GOAL: Rewrite the material from the line containing "Task: Open the Moments breadcrumb link" through the end as a JSON list of strings, one string per line, omitting blank lines and leaving out the pictures.

(Collected data)
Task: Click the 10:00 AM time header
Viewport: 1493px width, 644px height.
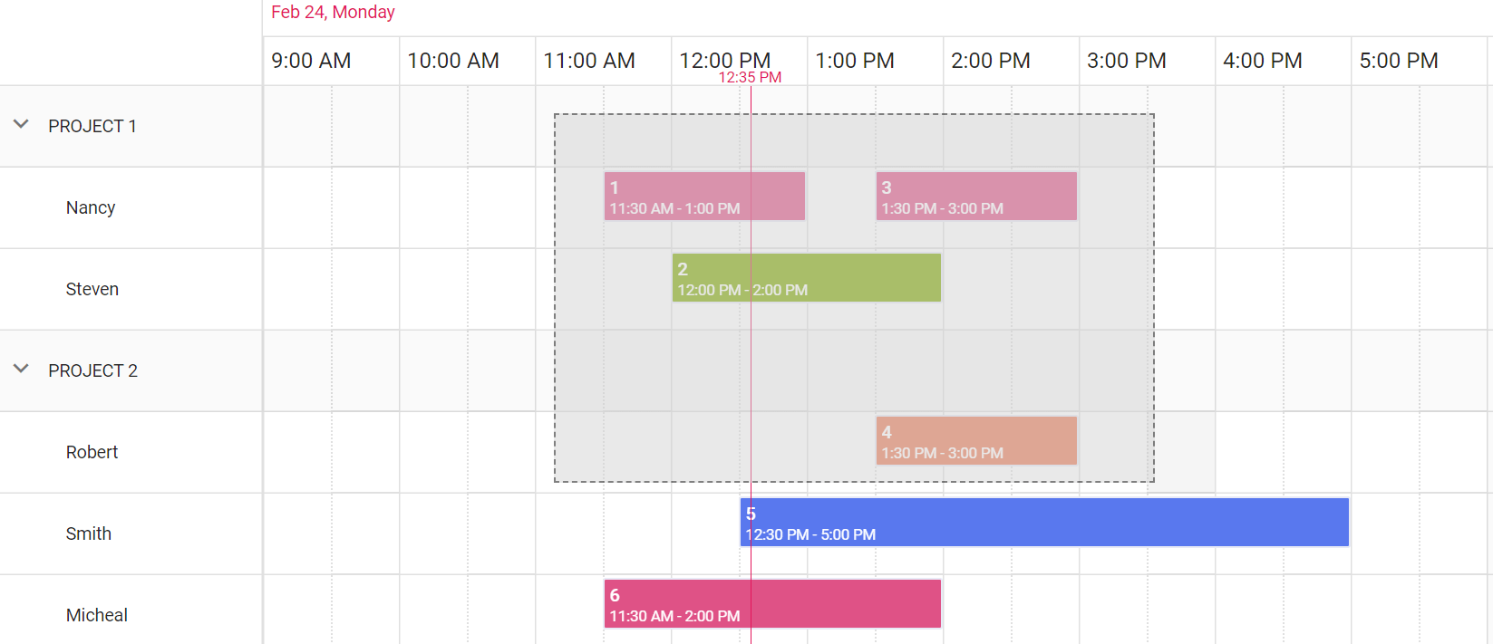Action: tap(452, 61)
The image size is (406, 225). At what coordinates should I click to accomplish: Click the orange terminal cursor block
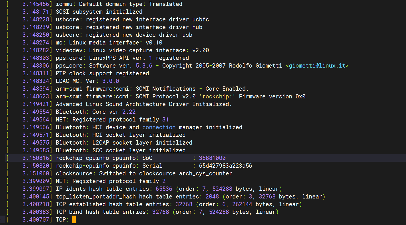74,220
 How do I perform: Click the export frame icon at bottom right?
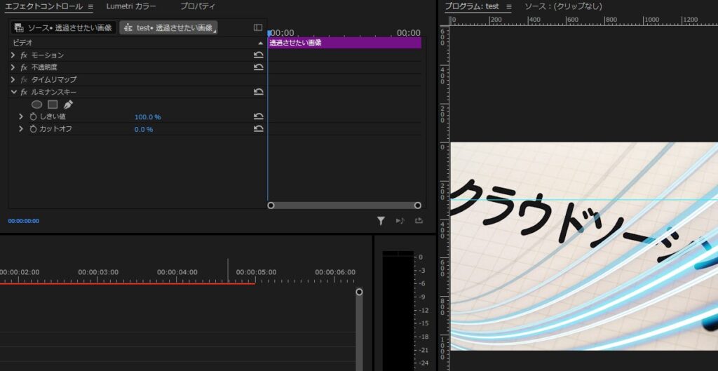click(x=419, y=221)
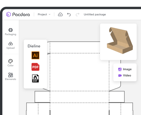Select the Video export option
The height and width of the screenshot is (115, 141).
coord(125,75)
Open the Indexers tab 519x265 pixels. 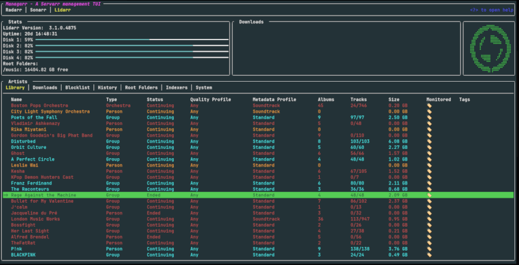click(176, 87)
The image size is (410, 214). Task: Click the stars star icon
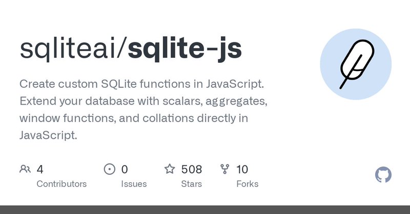tap(170, 169)
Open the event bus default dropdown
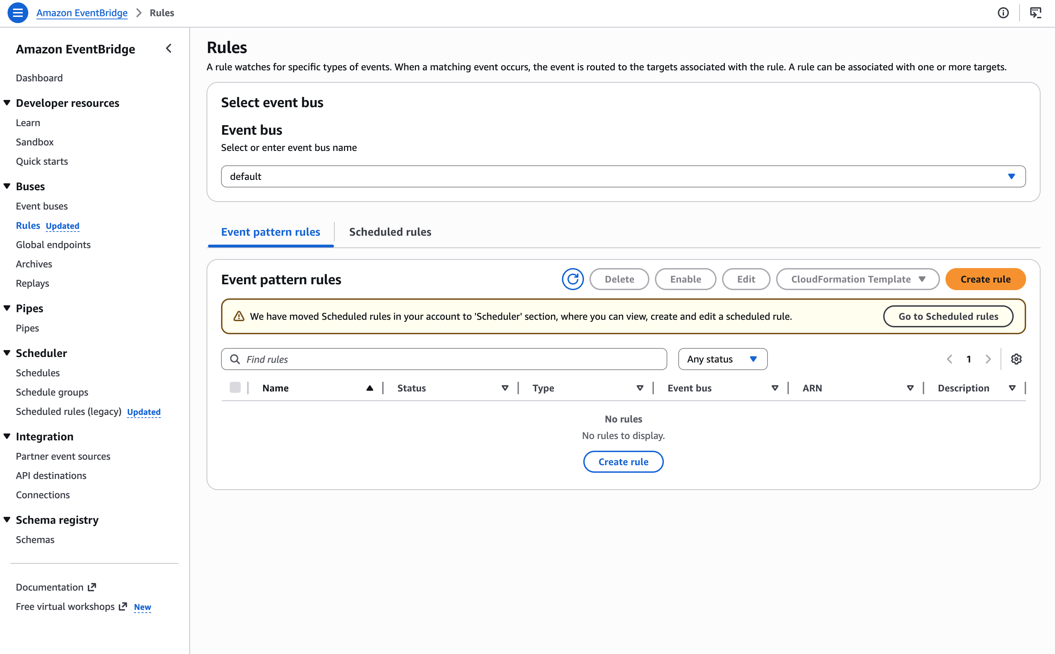Image resolution: width=1055 pixels, height=654 pixels. tap(623, 176)
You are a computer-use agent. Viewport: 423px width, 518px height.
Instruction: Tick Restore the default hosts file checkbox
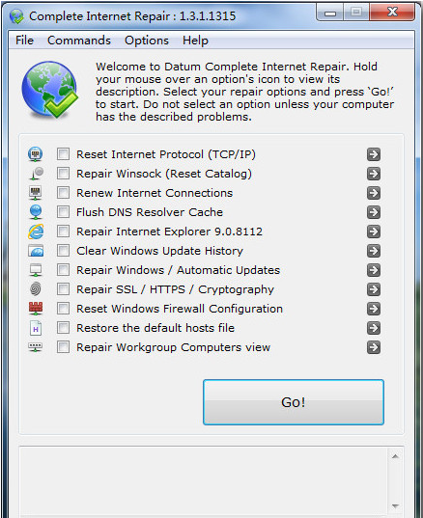(x=63, y=328)
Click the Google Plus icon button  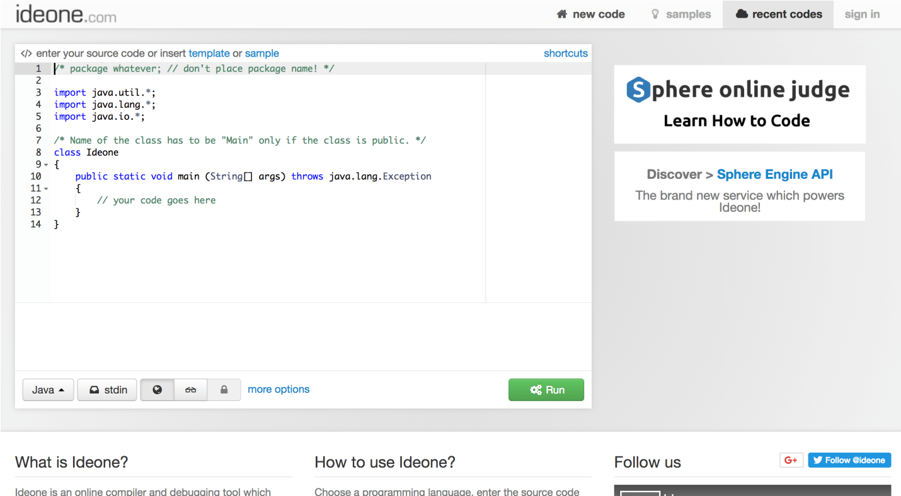[x=791, y=460]
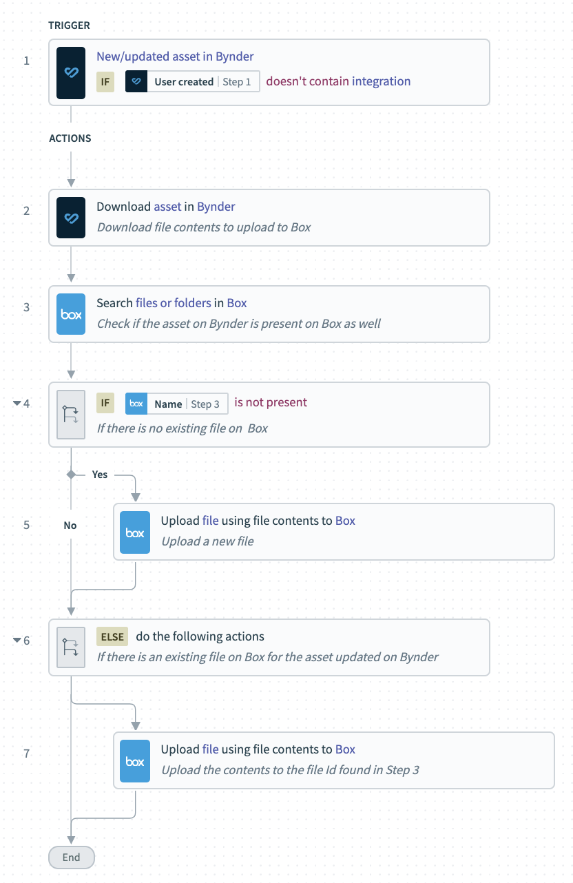573x883 pixels.
Task: Collapse step 4 using its triangle
Action: [x=17, y=404]
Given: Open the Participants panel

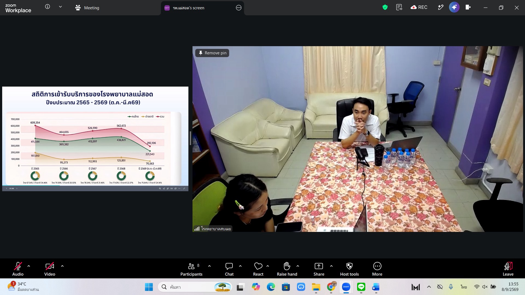Looking at the screenshot, I should click(191, 269).
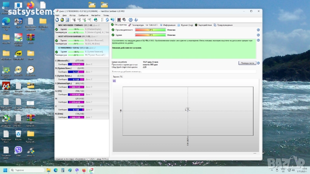Screen dimensions: 310x174
Task: Click help icon next to Repeat Test button
Action: point(258,62)
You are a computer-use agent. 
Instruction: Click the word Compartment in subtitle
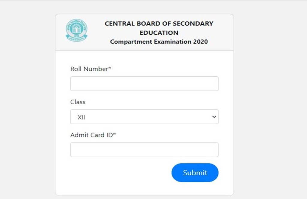click(x=131, y=42)
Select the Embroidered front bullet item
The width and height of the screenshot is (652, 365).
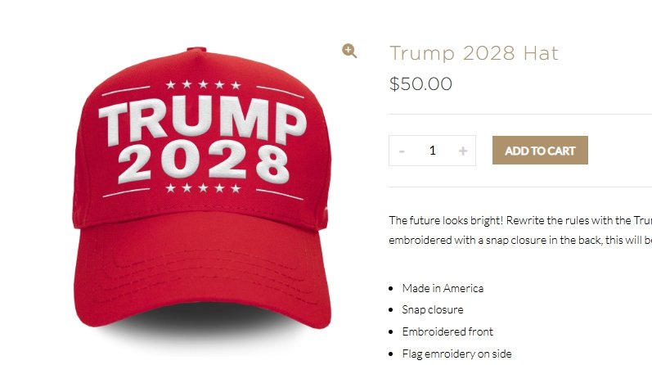coord(447,331)

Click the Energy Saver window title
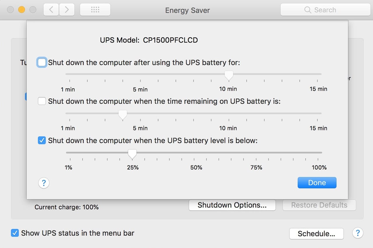pos(187,10)
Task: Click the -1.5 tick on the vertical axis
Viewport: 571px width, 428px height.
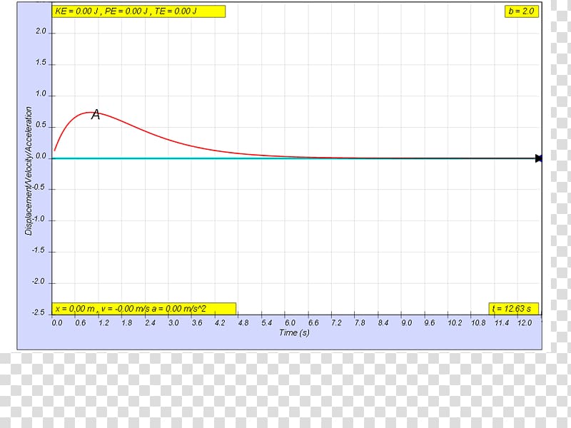Action: (39, 250)
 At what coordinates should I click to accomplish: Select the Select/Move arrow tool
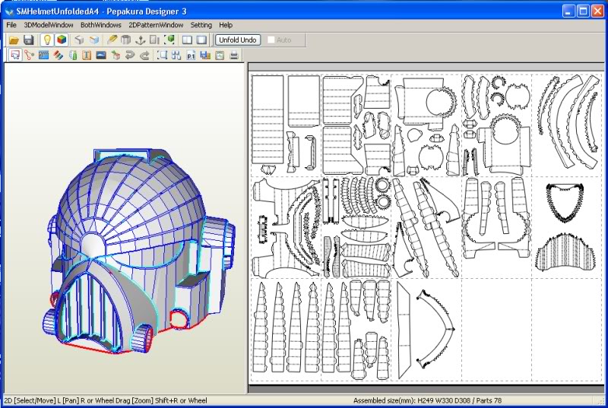(x=14, y=55)
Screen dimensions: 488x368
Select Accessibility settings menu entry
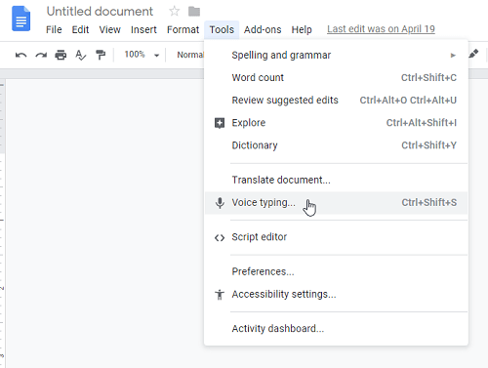336,295
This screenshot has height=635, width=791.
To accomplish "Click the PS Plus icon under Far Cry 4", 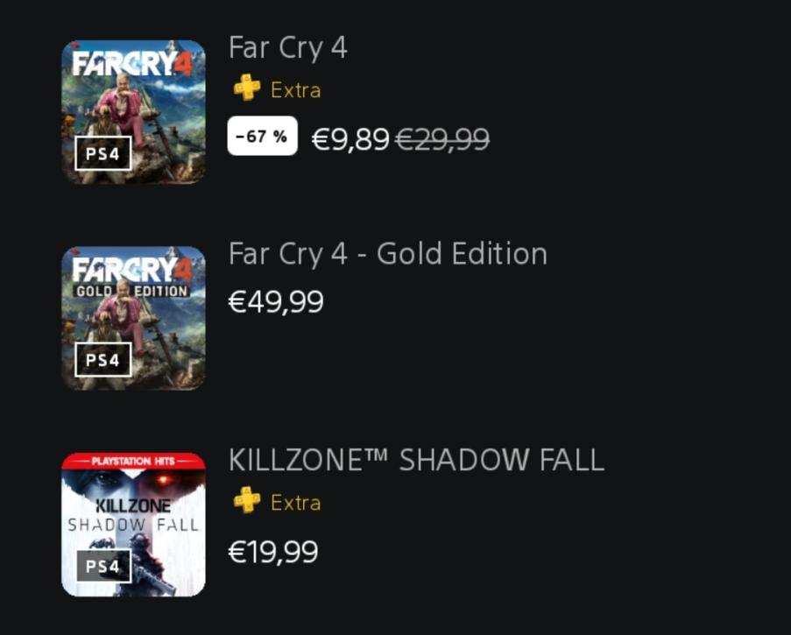I will point(247,89).
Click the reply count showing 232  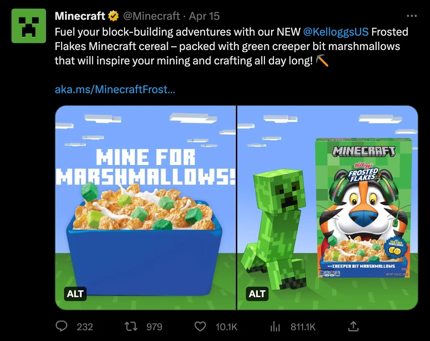tap(85, 327)
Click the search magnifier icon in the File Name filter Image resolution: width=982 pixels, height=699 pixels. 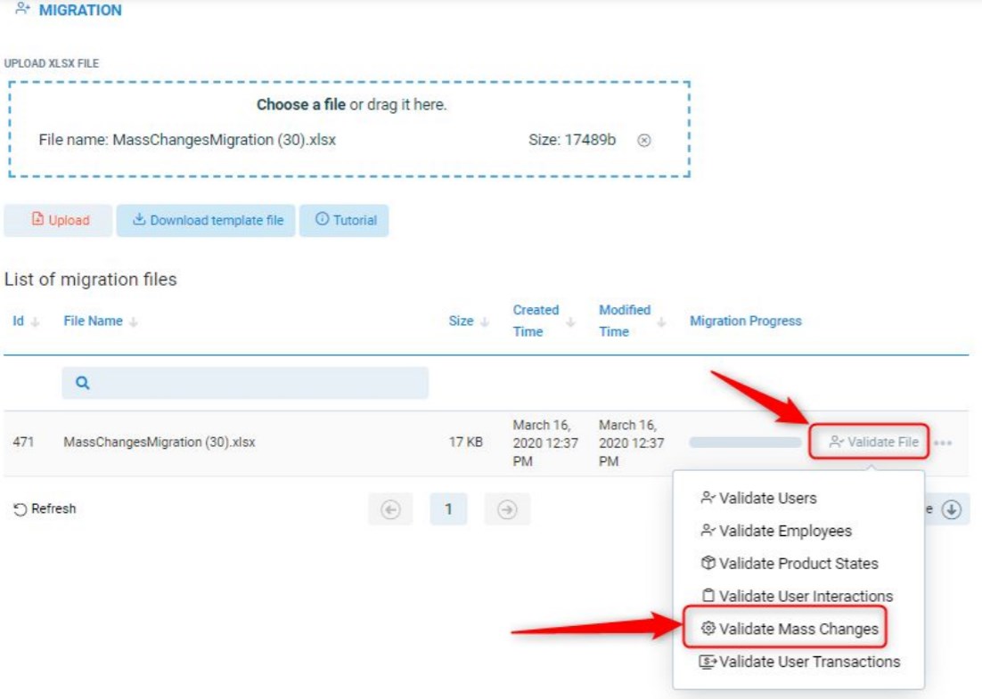point(82,383)
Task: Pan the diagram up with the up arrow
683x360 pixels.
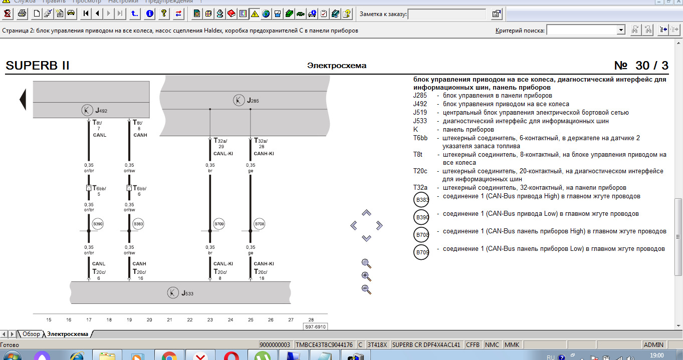Action: (366, 213)
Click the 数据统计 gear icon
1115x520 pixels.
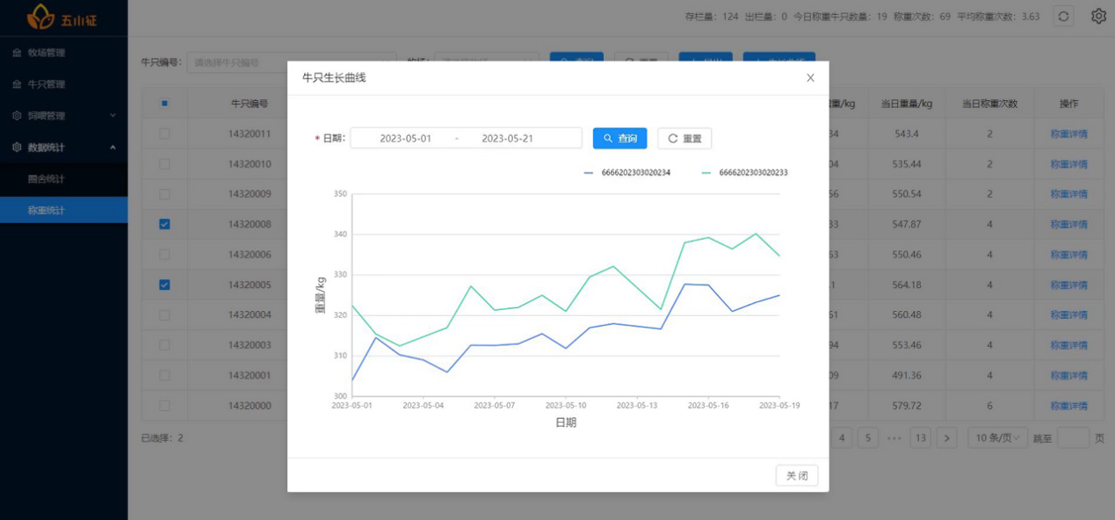(15, 147)
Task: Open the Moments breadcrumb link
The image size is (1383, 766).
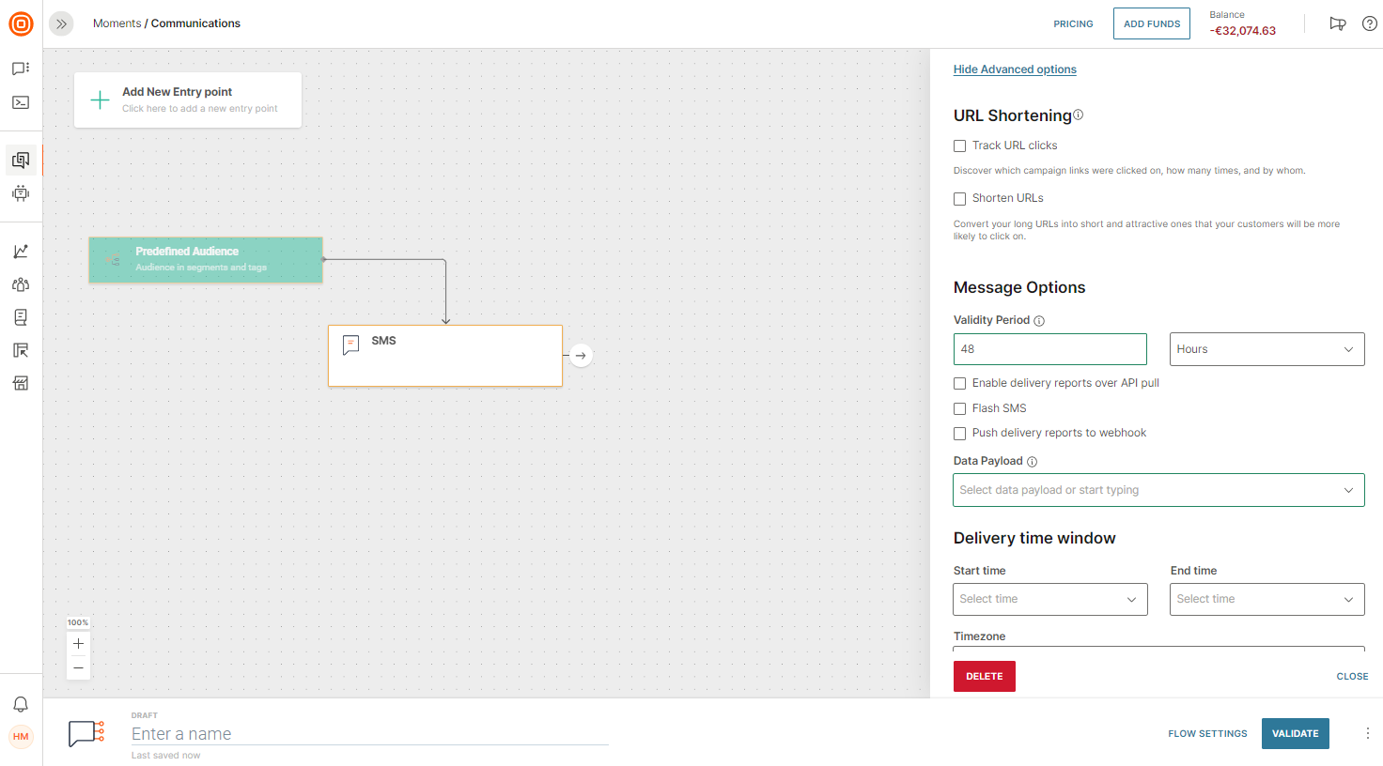Action: click(117, 23)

FINISHED EXERCISE:
[
  "Task: Open the Moments breadcrumb link",
  "The image size is (1383, 766).",
  "Action: click(117, 23)"
]